Portugal’s gain is Afghanistan’s loss. The republic within that messy republic, which had been protected by American soldiers and high walls, has now mostly fled or gone completely silent. But the orchestra will keep playing, reminding the world that the work of building a free Afghan society was only half done when we got bored and wandered off. That people can appreciate Beethoven even if they were born poor and in Afghanistan. And that a free society is held first and foremost in our heart of hearts, and it knows no passport.

About Joel D. Hirst

Joel D. Hirst is a novelist and a playwright. His most recently released work is "The Unraveling" -- a novel about how it all came apart. He has also written "An Excess of Nationalism", a novel about Soviet Armenia. "Dreams of the Defeated: A Play in Two Acts" is about a political prisoner in a dystopian regime. And "I, Charles, From the Camps" is the story of a young man from the African camps. "Lords of Misrule" is the an epic tale about the making and unmaking of a jihadist in the Sahara.
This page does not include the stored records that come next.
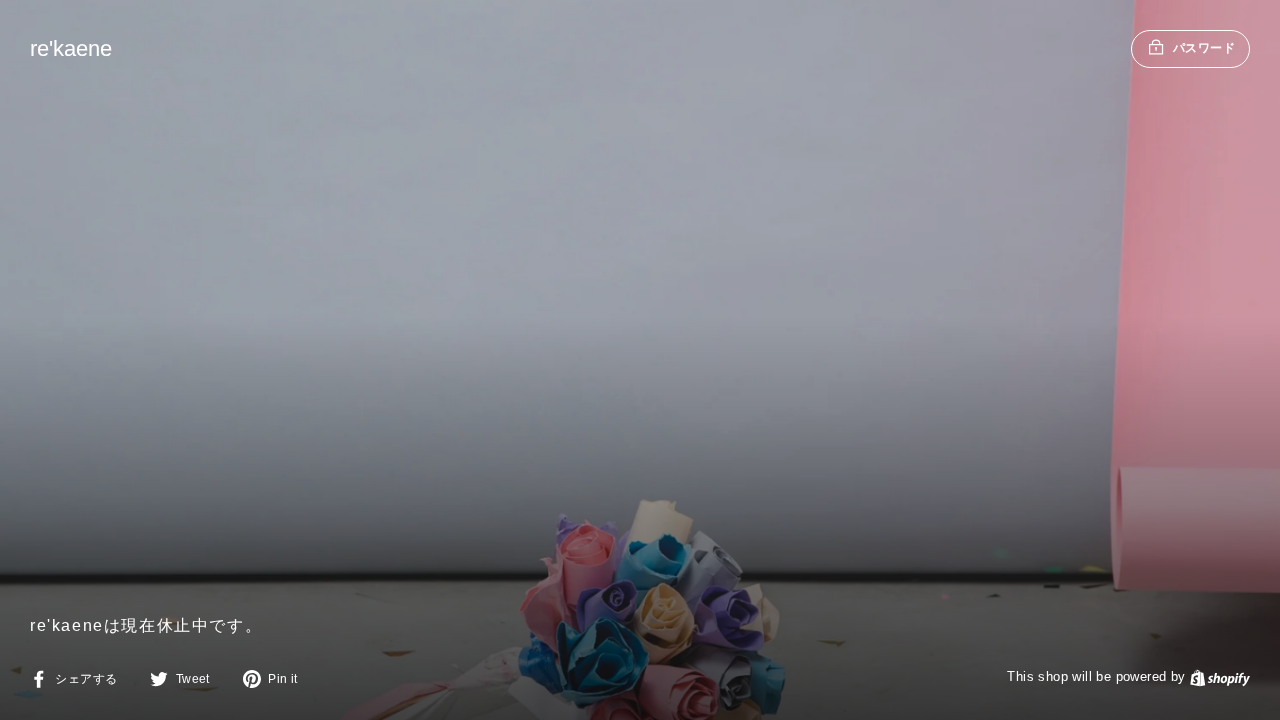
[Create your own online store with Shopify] (1220, 676)
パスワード (1204, 48)
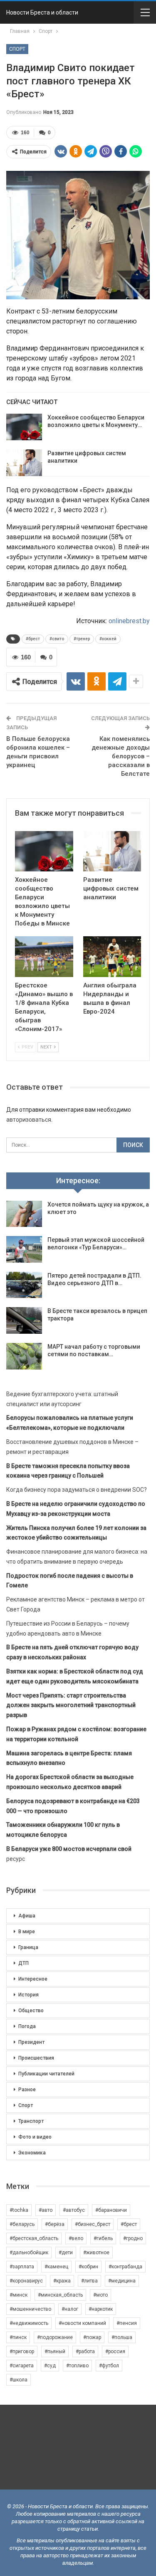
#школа (18, 2380)
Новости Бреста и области (42, 12)
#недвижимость (29, 2323)
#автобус (74, 2210)
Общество (31, 2010)
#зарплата (22, 2267)
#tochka (19, 2210)
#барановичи (111, 2210)
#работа (85, 2351)
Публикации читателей (46, 2074)
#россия (115, 2351)
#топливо (77, 2366)
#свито (57, 639)
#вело (76, 2238)
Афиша (26, 1916)
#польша (121, 2337)
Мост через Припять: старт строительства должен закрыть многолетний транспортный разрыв (71, 1705)
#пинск (18, 2337)
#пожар (92, 2337)
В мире (26, 1931)
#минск (18, 2295)
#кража (62, 2281)
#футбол (109, 2366)
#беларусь (22, 2224)
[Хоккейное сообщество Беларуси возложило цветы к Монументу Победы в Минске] (24, 427)
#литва (89, 2281)
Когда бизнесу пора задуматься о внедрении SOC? (76, 1489)
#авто (45, 2210)
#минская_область (60, 2295)
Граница (28, 1947)
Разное (27, 2089)
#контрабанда (125, 2267)
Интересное (32, 1979)
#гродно (133, 2238)
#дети (66, 2252)
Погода (27, 2026)
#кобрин (88, 2267)
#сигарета (22, 2366)
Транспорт (31, 2121)
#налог (70, 2309)
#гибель (103, 2238)
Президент (31, 2042)
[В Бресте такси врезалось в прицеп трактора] (24, 1320)
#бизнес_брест (92, 2224)
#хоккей (107, 639)
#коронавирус (26, 2281)
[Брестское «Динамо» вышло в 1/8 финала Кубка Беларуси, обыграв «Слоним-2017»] (44, 956)
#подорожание (55, 2337)
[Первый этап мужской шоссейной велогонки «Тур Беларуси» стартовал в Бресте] (24, 1249)
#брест (33, 639)
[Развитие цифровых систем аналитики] (24, 462)
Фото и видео (35, 2137)
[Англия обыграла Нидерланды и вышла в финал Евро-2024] (112, 956)
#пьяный (55, 2351)
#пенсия (126, 2323)
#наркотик (101, 2309)
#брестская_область (34, 2238)
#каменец (56, 2267)
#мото (100, 2295)
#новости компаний (82, 2323)
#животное (96, 2252)
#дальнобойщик (29, 2252)
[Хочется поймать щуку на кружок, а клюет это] (24, 1214)
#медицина (122, 2281)
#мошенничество (30, 2309)
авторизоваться (28, 1119)
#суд (50, 2366)
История (28, 1995)
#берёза (54, 2224)
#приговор (22, 2351)
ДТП (23, 1963)
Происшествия (36, 2058)
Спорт (17, 49)
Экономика (32, 2153)
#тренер (82, 639)
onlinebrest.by (129, 621)
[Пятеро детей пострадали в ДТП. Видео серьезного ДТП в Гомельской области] (24, 1285)
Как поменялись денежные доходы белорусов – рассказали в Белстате (121, 756)
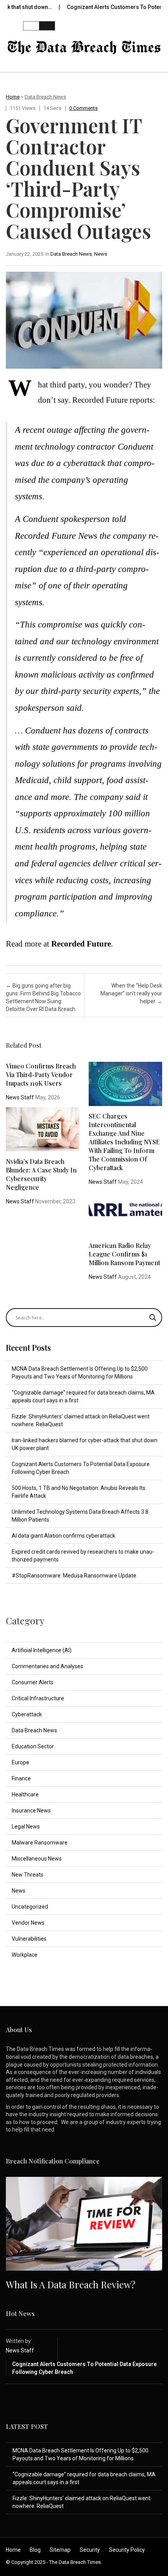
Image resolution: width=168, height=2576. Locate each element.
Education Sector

Finally, Hirst has re-published his "San Porfirio" series into one volume "The Epic Tale of Revolutionary Venezuela", about the rise and fall of socialist Venezuela (with magic).
This entry was posted in International Affairs, Liberty and tagged . Bookmark the permalink.
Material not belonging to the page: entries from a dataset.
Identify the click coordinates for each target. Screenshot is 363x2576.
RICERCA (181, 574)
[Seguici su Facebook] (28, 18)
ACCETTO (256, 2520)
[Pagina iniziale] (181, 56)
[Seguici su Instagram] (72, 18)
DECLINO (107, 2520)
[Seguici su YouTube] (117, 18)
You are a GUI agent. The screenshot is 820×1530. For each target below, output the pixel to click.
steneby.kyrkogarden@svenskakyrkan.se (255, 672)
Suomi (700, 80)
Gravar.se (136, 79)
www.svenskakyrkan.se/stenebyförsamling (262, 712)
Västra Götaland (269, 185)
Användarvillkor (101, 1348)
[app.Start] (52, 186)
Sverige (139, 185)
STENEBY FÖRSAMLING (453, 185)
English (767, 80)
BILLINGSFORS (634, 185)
2 Responses to Afghanistan’s Republic Within the Republic

  1. That was a surprise ending!!!
    “…papers of refuge which were never forthcoming,” had me assured that they did not make it out.

    So you were in Afghanistan as it fell? Were you worried about getting out yourself?

    With your international experiences, tell me what you think is our greatest foreign policy success. I’m often led to believe that we haven’t had very many good outcomes.

    Like

    • Hey Rod. Yep they got out. Tens of millions still stuck. I was not in Afghanistan, I was here in the DC area working the phones and with CENTCOM in orlando. There was a team of former special forces guys with the girls.

      Hmm, greatest success. We have not had one in a very long time. One of the most serious problems at the State department is that they think we ‘win’ all the time, which brings into question what their metrics for winning are. If you think you are winning, you don’t feel the need for change or improvement. Lets see, foreign policy success (with the obvious being the fall of communism as perhaps America’s greatest success ever). I think the Trump Admin’s Clear Choice policy with China was working. Success has to be built over several administrations though, and Biden has basically abandoned it. Ditto for Iran. My greatest personal success was getting the peace process in Mali signed (here’s a youtube video at USIP about that – its a little long https://www.youtube.com/watch?v=DvsVu7SGe9E — Oh I have it. The greatest US foreign policy success in a generation is the Abraham Accords and Jared Kuchner should win a nobel peace prize for that amazing effort. Again, Biden rolling it back but since they are sovereign decisions by sovereign nations there’s little he can do to completely destroy it.